» **Task statement**
The lines below starting at the line containing "Click the gear icon in host toolbar" and ending at the line containing "This screenshot has width=1327, height=493." are to be repeated exactly, with both ends kept and nothing else added.

+ + + + +

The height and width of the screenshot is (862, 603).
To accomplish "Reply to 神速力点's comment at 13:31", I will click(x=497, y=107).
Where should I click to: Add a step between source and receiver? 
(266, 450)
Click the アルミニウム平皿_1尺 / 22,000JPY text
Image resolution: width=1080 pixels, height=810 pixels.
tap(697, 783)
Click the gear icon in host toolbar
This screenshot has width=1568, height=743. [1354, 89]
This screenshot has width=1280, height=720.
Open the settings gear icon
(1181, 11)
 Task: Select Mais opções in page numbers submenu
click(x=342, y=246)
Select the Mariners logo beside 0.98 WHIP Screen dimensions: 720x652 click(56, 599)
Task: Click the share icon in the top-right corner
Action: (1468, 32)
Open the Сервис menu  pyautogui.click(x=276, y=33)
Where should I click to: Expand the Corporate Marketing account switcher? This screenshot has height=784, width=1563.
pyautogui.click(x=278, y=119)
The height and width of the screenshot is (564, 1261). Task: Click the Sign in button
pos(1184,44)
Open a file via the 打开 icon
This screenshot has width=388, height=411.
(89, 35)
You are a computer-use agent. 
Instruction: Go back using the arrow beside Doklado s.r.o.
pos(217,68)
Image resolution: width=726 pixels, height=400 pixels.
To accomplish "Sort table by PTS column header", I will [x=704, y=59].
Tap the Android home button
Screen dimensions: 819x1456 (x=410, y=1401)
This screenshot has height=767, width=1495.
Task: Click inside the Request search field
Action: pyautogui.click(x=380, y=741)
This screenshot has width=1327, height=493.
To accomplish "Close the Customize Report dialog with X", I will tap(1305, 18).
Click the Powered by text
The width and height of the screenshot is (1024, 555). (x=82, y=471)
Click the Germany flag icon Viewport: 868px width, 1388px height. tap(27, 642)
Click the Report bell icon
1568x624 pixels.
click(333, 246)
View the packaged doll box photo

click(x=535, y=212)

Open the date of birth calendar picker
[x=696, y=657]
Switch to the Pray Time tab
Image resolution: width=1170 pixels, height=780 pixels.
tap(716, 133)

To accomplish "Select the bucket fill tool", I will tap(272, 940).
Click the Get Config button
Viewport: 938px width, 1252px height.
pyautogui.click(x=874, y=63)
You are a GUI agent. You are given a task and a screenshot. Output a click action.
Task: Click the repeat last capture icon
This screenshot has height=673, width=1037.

+ + + + +

» **Answer for this exercise**
Click the gear icon in host toolbar
This screenshot has width=1568, height=743. [1354, 89]
This screenshot has width=1280, height=720.
Open the settings gear icon
(1181, 11)
 Task: Select Mais opções in page numbers submenu
click(x=342, y=246)
Select the Mariners logo beside 0.98 WHIP Screen dimensions: 720x652 click(56, 599)
Task: Click the share icon in the top-right corner
Action: (1468, 32)
Open the Сервис menu  pyautogui.click(x=276, y=33)
Where should I click to: Expand the Corporate Marketing account switcher? This screenshot has height=784, width=1563.
pyautogui.click(x=278, y=119)
The height and width of the screenshot is (564, 1261). Task: Click the Sign in button
pos(1184,44)
Open a file via the 打开 icon
This screenshot has width=388, height=411.
(89, 35)
You are a computer-use agent. 
Instruction: Go back using the arrow beside Doklado s.r.o.
pos(217,68)
Image resolution: width=726 pixels, height=400 pixels.
To accomplish "Sort table by PTS column header", I will [x=704, y=59].
Tap the Android home button
Screen dimensions: 819x1456 (x=410, y=1401)
This screenshot has height=767, width=1495.
Task: Click inside the Request search field
Action: pyautogui.click(x=380, y=741)
This screenshot has width=1327, height=493.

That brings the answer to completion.